• [Aim of the exercise]: Write out the data from the line containing "pixels, height=414 pixels." through the end of the data as a two-column CSV with columns "input" and "output": one row for each entry, with each value in its own quoted field and any line breaks replaced by spaces. Omit the pictures.

[Saved entries]
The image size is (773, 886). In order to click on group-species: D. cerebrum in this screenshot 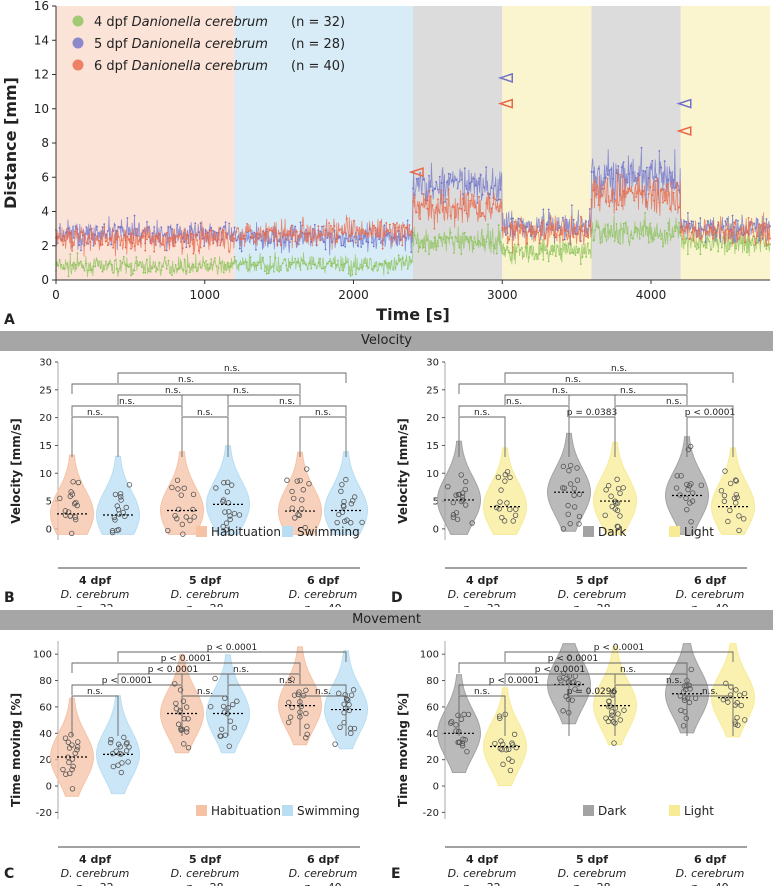, I will do `click(710, 874)`.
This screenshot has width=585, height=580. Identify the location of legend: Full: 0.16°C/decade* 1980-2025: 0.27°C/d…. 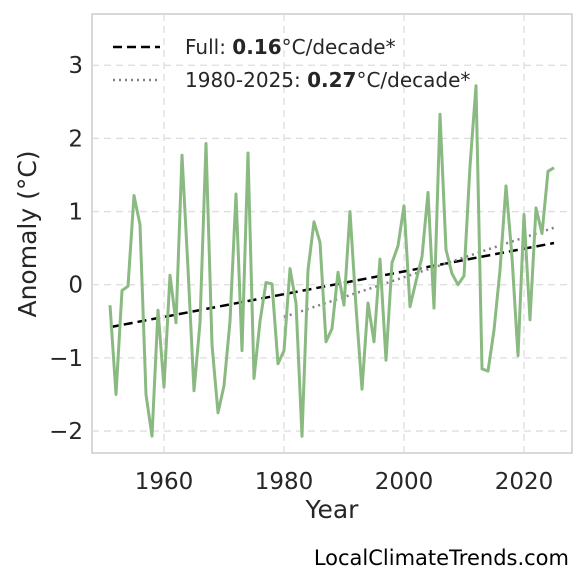
(292, 64).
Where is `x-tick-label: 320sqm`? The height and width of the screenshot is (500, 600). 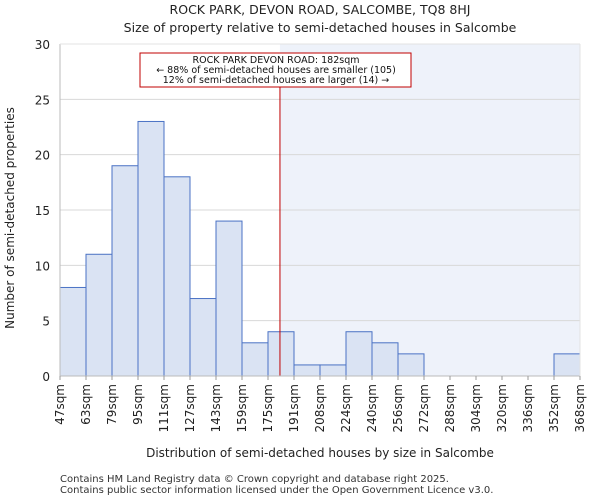
x-tick-label: 320sqm is located at coordinates (502, 408).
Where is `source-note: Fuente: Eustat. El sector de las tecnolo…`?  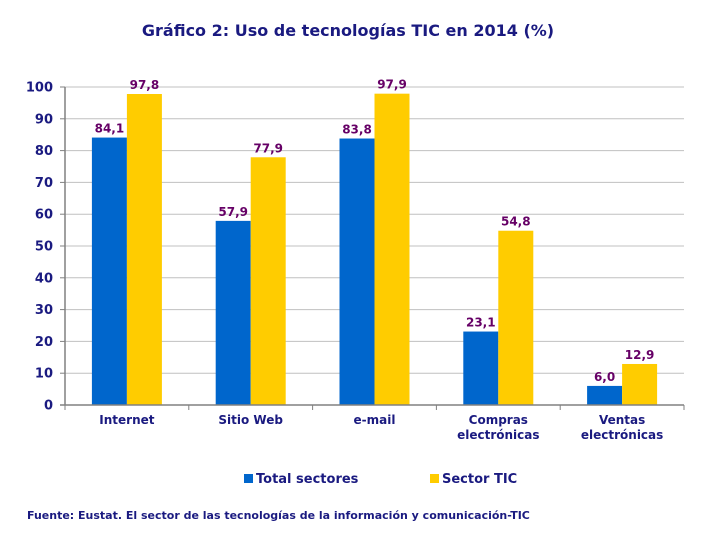
source-note: Fuente: Eustat. El sector de las tecnolo… is located at coordinates (278, 516).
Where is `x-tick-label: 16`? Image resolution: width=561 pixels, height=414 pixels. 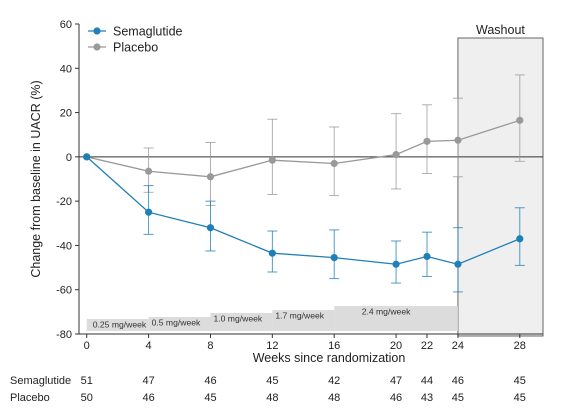
x-tick-label: 16 is located at coordinates (334, 346).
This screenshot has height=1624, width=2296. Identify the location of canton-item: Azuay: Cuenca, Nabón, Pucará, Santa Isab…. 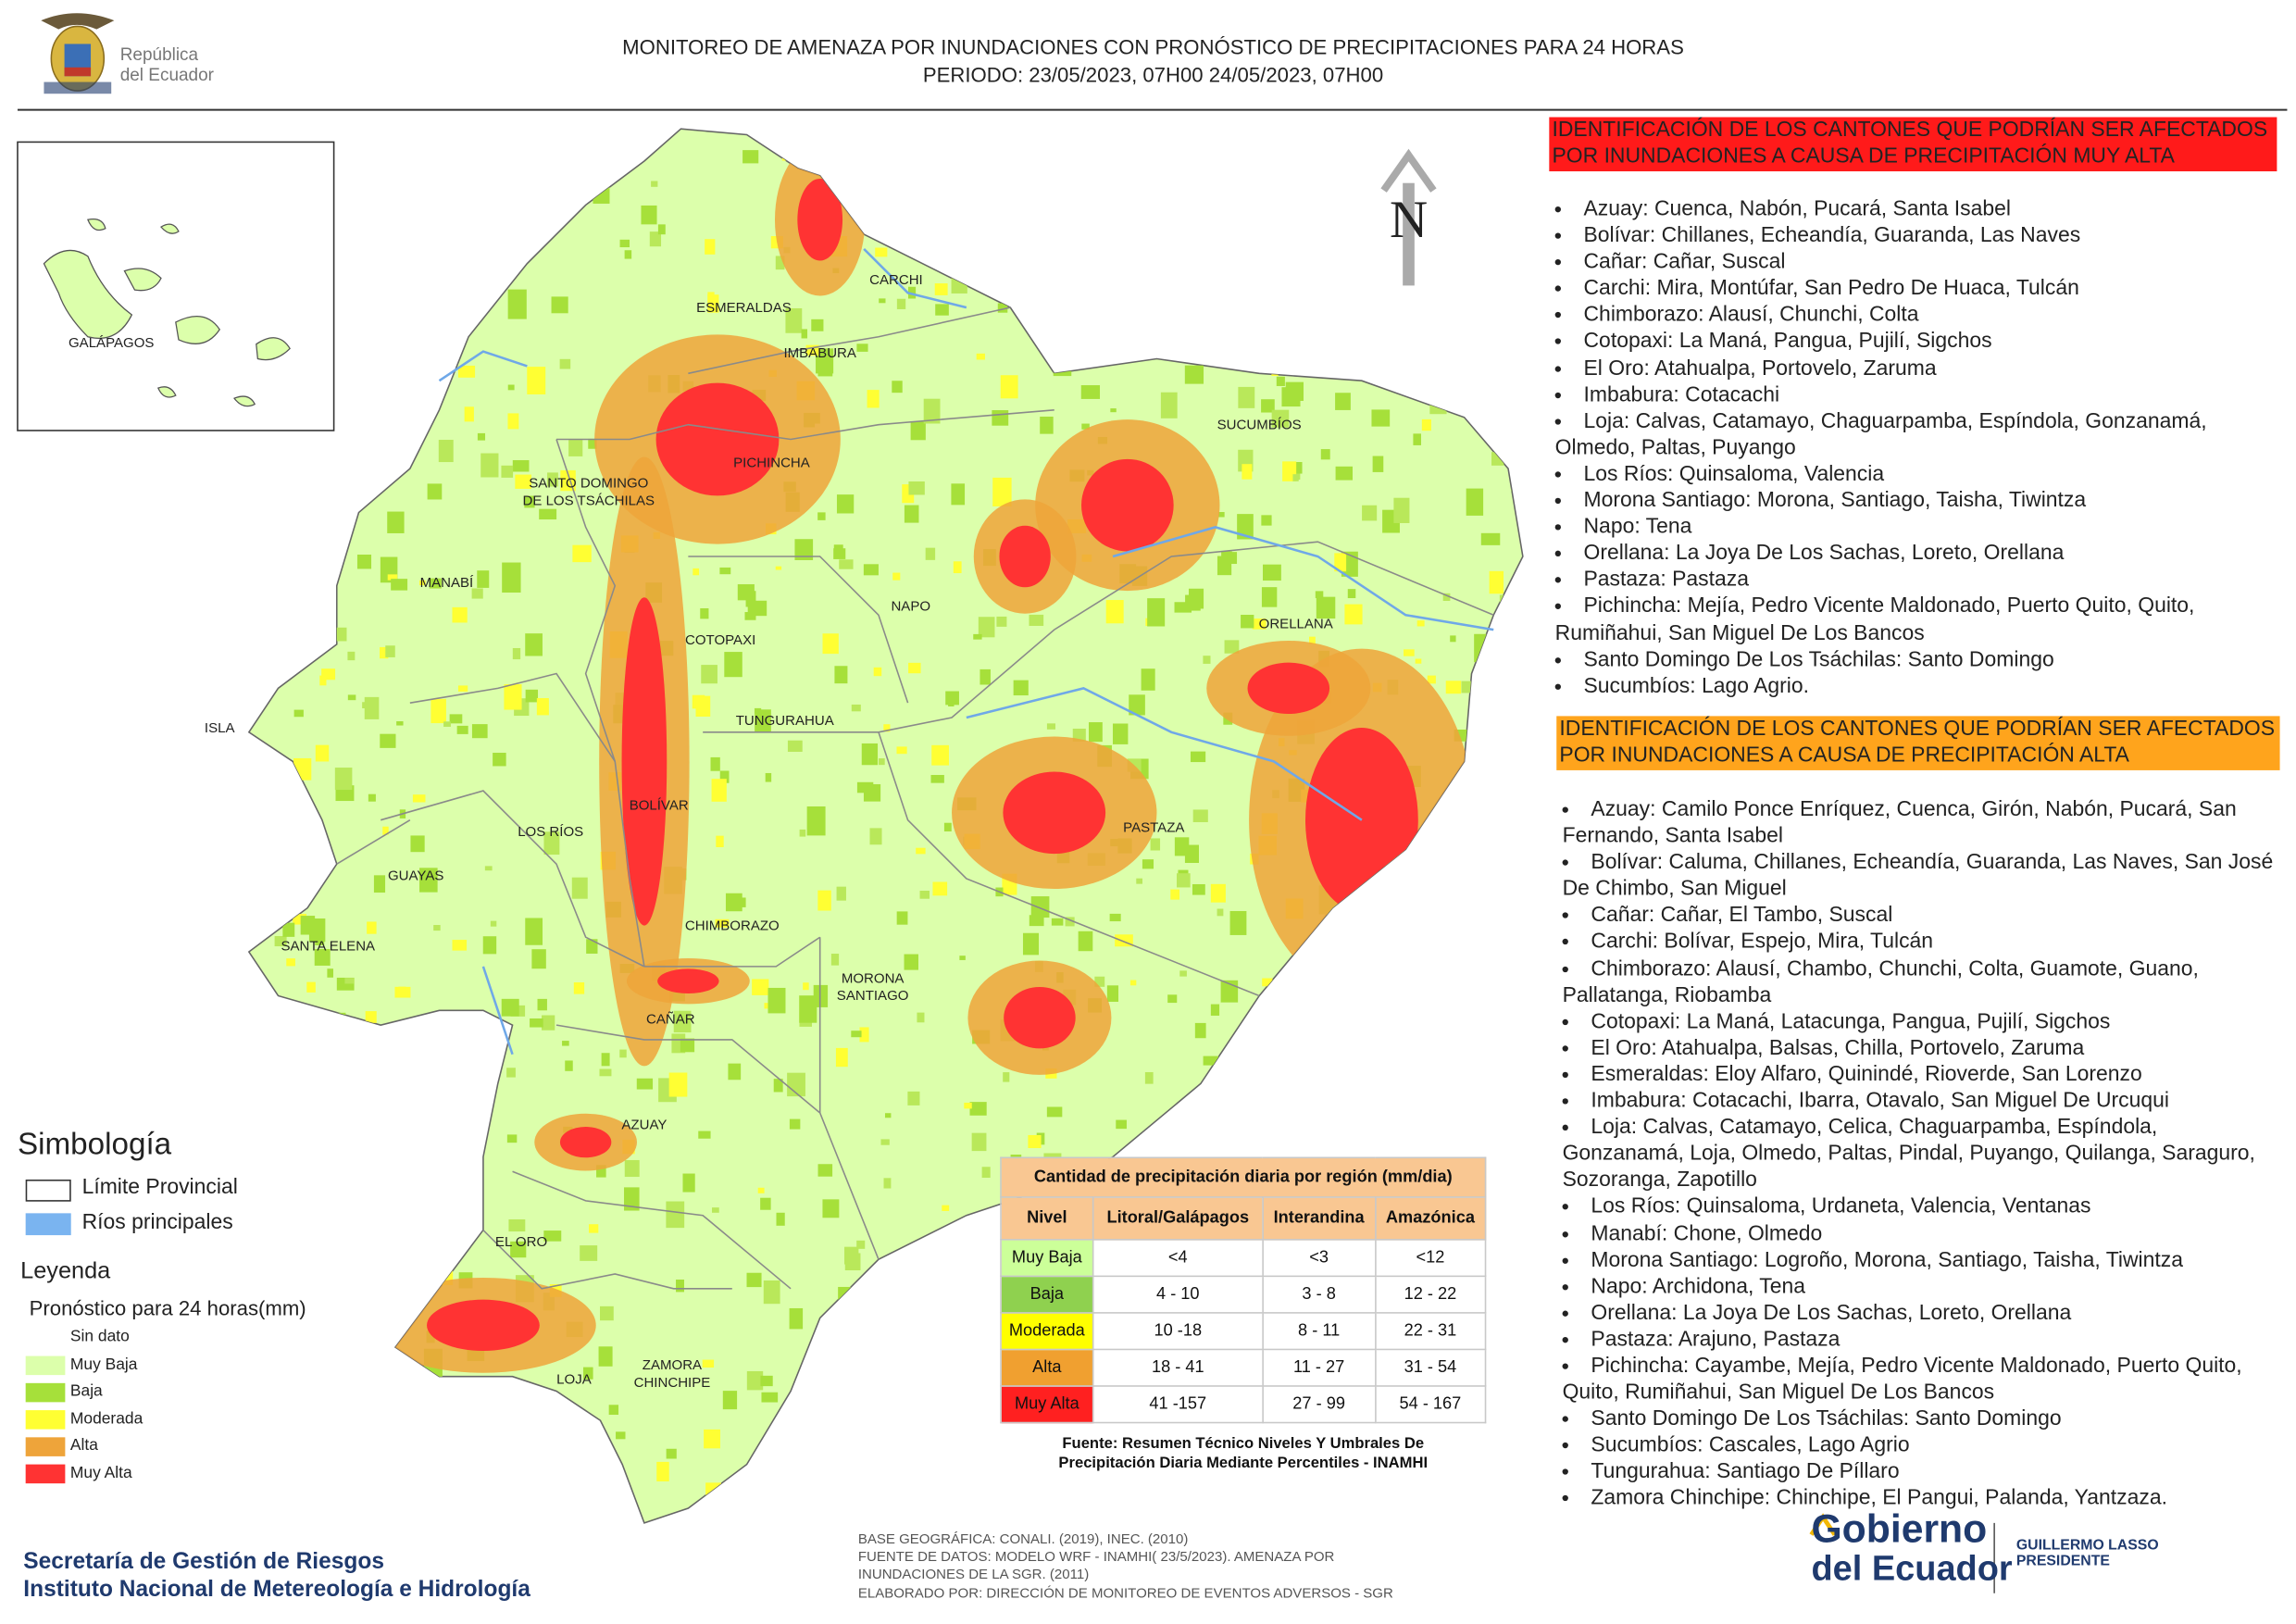
(1918, 210).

• [The completed task]:
input,output
"Where is `x-tick-label: 16`? Image resolution: width=561 pixels, height=414 pixels.","x-tick-label: 16 is located at coordinates (334, 346)."
"This screenshot has height=1624, width=2296. Identify the location of canton-item: Azuay: Cuenca, Nabón, Pucará, Santa Isab….","(1918, 210)."